You are correct in both of those assumptions. And you can’t put the food into the oven to warm even if you don’t adjust the temperature because of the Rabbinic prohibition mentioned in the first portion of this post…there is (as far as I know; there are, however, more knowledgeable dopers than I on the board. Hopefully IzzyR will check in) no equivalent to that “blech” for the inside of the oven.

And yes, a lot of the above is legalistic sophistry. But it’s also legitimate Jewish law, so…big deal. What’s permitted by technicality is still permitted.

Thanks as ever, cmkeller.


[hijack]Since the New York KosherDopers apparently tend to check out GQ before MPSIMS, and at least one of them is here, I thought I’d note here my MPSIMS thread NYC KosherDopers – January Dopefest Planning Help, Please.[/hijack]
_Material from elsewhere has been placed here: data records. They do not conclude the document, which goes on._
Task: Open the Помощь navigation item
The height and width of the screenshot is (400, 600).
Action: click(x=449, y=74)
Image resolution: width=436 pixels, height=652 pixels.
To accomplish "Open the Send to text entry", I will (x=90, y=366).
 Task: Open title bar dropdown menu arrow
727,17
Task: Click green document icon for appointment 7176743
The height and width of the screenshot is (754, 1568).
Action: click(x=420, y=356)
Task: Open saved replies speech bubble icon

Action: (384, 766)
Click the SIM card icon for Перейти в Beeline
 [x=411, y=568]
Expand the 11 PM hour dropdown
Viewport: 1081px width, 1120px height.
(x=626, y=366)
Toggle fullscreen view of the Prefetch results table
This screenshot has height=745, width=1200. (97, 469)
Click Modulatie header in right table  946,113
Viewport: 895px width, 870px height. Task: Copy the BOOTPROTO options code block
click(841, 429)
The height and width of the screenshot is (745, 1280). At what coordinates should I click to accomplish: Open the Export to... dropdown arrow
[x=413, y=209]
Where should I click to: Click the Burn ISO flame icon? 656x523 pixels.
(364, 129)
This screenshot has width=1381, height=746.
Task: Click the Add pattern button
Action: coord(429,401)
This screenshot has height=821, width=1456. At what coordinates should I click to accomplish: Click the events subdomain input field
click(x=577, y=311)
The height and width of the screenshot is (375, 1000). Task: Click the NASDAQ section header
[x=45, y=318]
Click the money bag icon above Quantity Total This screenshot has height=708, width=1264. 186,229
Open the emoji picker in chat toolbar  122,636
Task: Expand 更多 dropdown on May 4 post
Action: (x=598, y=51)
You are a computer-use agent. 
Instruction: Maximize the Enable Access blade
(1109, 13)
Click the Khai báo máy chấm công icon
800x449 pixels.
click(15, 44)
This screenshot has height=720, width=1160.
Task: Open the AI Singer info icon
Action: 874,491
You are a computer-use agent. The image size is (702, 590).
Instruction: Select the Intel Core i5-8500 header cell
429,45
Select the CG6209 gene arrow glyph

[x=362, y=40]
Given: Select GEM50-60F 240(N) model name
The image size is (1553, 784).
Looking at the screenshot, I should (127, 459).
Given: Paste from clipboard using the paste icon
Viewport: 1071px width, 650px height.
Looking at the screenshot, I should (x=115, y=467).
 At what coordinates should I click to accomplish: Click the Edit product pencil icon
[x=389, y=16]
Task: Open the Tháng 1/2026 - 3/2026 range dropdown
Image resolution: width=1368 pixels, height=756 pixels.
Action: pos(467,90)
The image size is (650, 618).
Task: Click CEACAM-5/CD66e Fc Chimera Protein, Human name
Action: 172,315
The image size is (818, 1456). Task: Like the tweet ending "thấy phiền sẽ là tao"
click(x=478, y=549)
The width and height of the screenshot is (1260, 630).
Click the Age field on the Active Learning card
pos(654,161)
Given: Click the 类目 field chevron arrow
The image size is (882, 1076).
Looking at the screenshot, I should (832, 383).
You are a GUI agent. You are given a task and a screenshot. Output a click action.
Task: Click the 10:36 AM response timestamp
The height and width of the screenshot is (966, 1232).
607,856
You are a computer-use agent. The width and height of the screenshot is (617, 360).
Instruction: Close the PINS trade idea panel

Well, in my house, turning the computer off is the absolute last thing I do before the Sabbath, since I can’t bear to be parted from my precious email for any longer than necessary. But no, TV/radio/etc are considered activites not conducive to the Sabbath spirit. I remember one Passover when I was maybe fifteen I accidentally left my alarm set, so it woke me with the radio for the first two mornings. I felt very weird having the radio on in my room, and spent as little time as possible in there for the hour before it turned itself off.

Isn’t the Sabbath a fasting day? I went over to a Jewish friends house when they were fasting to work on a high-school project. It took me ten minutes to convince him that I could type 50 times faster than he could hunt and peck in his starved state. I think complicated machines should be off-limits for this reason if no other! ;j

Every Friday evening the Rabbi across the street comes and knocks on the door and leads me back to his house in order to push some button or other. I have turned lights on and off, adjusted the timer (which controls the household electricity), taken things out of the oven, etc.

The Rabbi is a great guy…his kids are cute too, not to mention extremely polite. But he goes through a lot more “work” trudging across the street, waiting for me to get shoes, and dragging my butt around than he would if he’d just poke the dumb buttons himself. I confess to not understanding this issue of what constitues “work” and why they adhere to it.


Nifty feature. Nothing like getting God on a technicality, eh?

The Sabbath involves eating. Much, much eating. Three nice meals are actually required, plus I tend to snack quite a bit. In the winter, when I have no Friday afternoon because sunset is so early, I start cooking Wednesday night (I work during the day, so I have to get my cooking done in the evening). Then I wonder why people make such a huge screaming fuss about Thanksgiving, when I single-handedly cook a three course meal weekly (FWIW, I’m in my early twenties and a mostly self-taught cook).

There are six fast days a year, but if any of them (other than Yom Kippur) happen to fall out on a Saturday, they get pushed off until Sunday, since the Sabbath, eating included, is considered more important. Yom Kippur is the holiest day of the year, and takes precedence over even the Sabbath; it’ll be on Friday night/Saturday next year, and I’m sure it’ll feel deeply weird.


What constitues “work” is any creative activity that was necessary in the process of making the Jewish Tabernacle during the Israelites’ sojourn from Egypt. There is a list of 39 categories of such actions in halachic (Jewish legal) literature, and each of those categories includes actions similar to the “main” action itself (e.g., threshing wheat is one such “main” action, and squeezing juice from a fruit is an action of similar nature that is also forbidden).

As for why we adhere to it…well, I’m sure you do understand that…has something to do with believing it was commanded by G-d…

Chaim Mattis Keller

Aaah, but have they? Is the verdict in?